• [Requisitos del problema] Reproduce tal cual, del artículo sobre la literatura experimental, el fragmento que abre con las palabras "En mi última" y cierra con "por su centenario.".

• [Artículo]

En mi última entrada argumenté que la literatura altamente creativa está prácticamente muerta, y que parte de esta muerte anunciada se debe al dominio de la novela escrita por autores a los que no les importa la prosa literaria. Unos días después, Domingo Ródenas de Moya publicó en el suplemento cultural de El País, Babelia, un artículo titulado “¿Quién teme a la literatura experimental?” en el que básicamente argumentaba que la confluencia de intereses comerciales y el desinterés de los lectores habían matado la ficción experimental. Por experimental se refería en esencia a la ficción Modernista que culmina en Ulysses (1922) de James Joyce, ahora objeto de celebración por su centenario.

• [Sección de datos]
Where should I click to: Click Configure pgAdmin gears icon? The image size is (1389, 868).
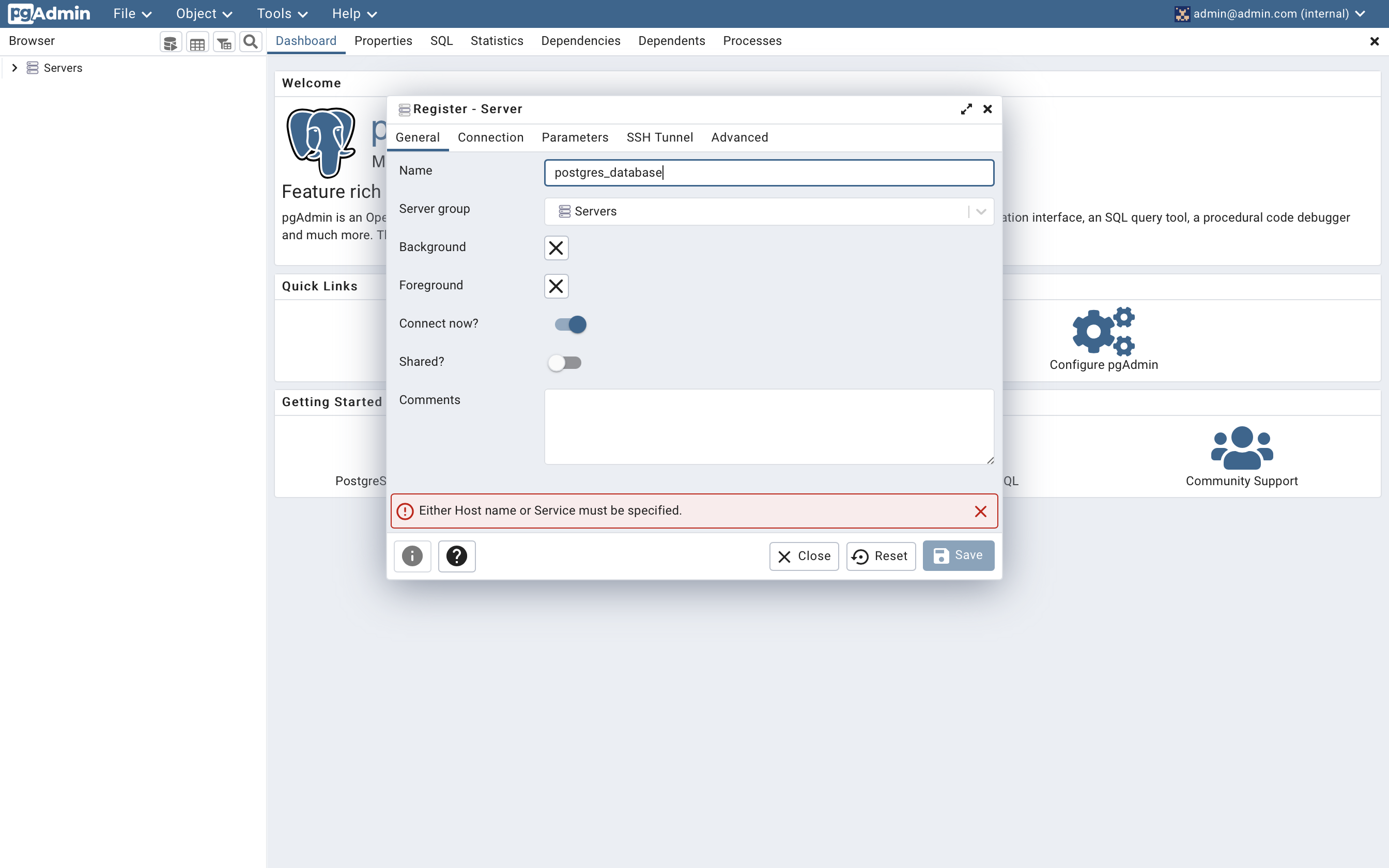coord(1103,331)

• [Resultado del ejercicio]
En mi última entrada argumenté que la literatura altamente creativa está prácticamente muerta, y que parte de esta muerte anunciada se debe al dominio de la novela escrita por autores a los que no les importa la prosa literaria. Unos días después, Domingo Ródenas de Moya publicó en el suplemento cultural de El País, Babelia, un artículo titulado “¿Quién teme a la literatura experimental?” en el que básicamente argumentaba que la confluencia de intereses comerciales y el desinterés de los lectores habían matado la ficción experimental. Por experimental se refería en esencia a la ficción Modernista que culmina en Ulysses (1922) de James Joyce, ahora objeto de celebración por su centenario.